- ASSIGNMENT -
The listing below is to be reproduced in full, exactly as given.

- INPUT RECORDS -
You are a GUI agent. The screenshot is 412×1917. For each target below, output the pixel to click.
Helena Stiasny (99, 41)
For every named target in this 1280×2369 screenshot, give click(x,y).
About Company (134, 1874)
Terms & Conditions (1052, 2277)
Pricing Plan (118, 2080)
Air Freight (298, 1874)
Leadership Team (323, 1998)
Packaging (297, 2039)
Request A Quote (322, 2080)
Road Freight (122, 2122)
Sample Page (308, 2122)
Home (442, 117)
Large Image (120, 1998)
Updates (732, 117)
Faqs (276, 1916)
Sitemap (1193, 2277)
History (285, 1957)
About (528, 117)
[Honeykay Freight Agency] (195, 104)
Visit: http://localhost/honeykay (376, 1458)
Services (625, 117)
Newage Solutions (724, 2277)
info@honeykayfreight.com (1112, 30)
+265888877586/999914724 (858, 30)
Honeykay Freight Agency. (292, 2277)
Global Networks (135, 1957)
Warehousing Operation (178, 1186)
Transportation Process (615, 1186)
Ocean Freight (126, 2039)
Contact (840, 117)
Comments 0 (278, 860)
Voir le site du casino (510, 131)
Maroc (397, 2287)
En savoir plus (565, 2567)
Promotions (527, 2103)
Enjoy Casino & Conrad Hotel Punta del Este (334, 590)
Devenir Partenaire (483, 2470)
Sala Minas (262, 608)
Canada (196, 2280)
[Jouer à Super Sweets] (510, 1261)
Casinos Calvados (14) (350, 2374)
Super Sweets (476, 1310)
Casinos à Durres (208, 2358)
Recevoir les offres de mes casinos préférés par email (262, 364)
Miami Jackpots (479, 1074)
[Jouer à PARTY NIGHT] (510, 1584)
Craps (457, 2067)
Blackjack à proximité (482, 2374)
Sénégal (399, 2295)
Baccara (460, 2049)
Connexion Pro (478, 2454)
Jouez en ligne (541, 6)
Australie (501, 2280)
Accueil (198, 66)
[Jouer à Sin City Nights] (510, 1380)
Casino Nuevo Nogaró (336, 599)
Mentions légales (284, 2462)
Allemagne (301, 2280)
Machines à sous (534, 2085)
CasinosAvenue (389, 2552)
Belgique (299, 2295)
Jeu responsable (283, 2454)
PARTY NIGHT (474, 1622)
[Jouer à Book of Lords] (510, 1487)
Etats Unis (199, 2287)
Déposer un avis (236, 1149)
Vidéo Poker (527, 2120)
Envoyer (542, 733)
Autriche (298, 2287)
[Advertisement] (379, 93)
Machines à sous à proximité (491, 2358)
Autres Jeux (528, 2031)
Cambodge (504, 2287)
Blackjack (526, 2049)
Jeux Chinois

- REPLY -
You are a GUI agent. The screenshot is 412×1917. For each target below, output the pixel to click.
Helena Stiasny (99, 41)
For every named target in this 1280×2369 screenshot, give click(x,y).
About Company (134, 1874)
Terms & Conditions (1052, 2277)
Pricing Plan (118, 2080)
Air Freight (298, 1874)
Leadership Team (323, 1998)
Packaging (297, 2039)
Request A Quote (322, 2080)
Road Freight (122, 2122)
Sample Page (308, 2122)
Home (442, 117)
Large Image (120, 1998)
Updates (732, 117)
Faqs (276, 1916)
Sitemap (1193, 2277)
History (285, 1957)
About (528, 117)
[Honeykay Freight Agency] (195, 104)
Visit: http://localhost/honeykay (376, 1458)
Services (625, 117)
Newage Solutions (724, 2277)
info@honeykayfreight.com (1112, 30)
+265888877586/999914724 (858, 30)
Honeykay Freight Agency. (292, 2277)
Global Networks (135, 1957)
Warehousing Operation (178, 1186)
Transportation Process (615, 1186)
Ocean Freight (126, 2039)
Contact (840, 117)
Comments 0 (278, 860)
Voir le site du casino (510, 131)
Maroc (397, 2287)
En savoir plus (565, 2567)
Promotions (527, 2103)
Enjoy Casino & Conrad Hotel Punta del Este (334, 590)
Devenir Partenaire (483, 2470)
Sala Minas (262, 608)
Canada (196, 2280)
[Jouer à Super Sweets] (510, 1261)
Casinos Calvados (14) (350, 2374)
Super Sweets (476, 1310)
Casinos à Durres (208, 2358)
Recevoir les offres de mes casinos préférés par email (262, 364)
Miami Jackpots (479, 1074)
[Jouer à PARTY NIGHT] (510, 1584)
Craps (457, 2067)
Blackjack à proximité (482, 2374)
Sénégal (399, 2295)
Baccara (460, 2049)
Connexion Pro (478, 2454)
Jouez en ligne (541, 6)
Australie (501, 2280)
Accueil (198, 66)
[Jouer à Sin City Nights] (510, 1380)
Casino Nuevo Nogaró (336, 599)
Mentions légales (284, 2462)
Allemagne (301, 2280)
Machines à sous (534, 2085)
CasinosAvenue (389, 2552)
Belgique (299, 2295)
Jeu responsable (283, 2454)
PARTY NIGHT (474, 1622)
[Jouer à Book of Lords] (510, 1487)
Etats Unis (199, 2287)
Déposer un avis (236, 1149)
Vidéo Poker (527, 2120)
Envoyer (542, 733)
Autriche (298, 2287)
[Advertisement] (379, 93)
Machines à sous à proximité (491, 2358)
Autres Jeux (528, 2031)
Cambodge (504, 2287)
Blackjack (526, 2049)
Jeux Chinois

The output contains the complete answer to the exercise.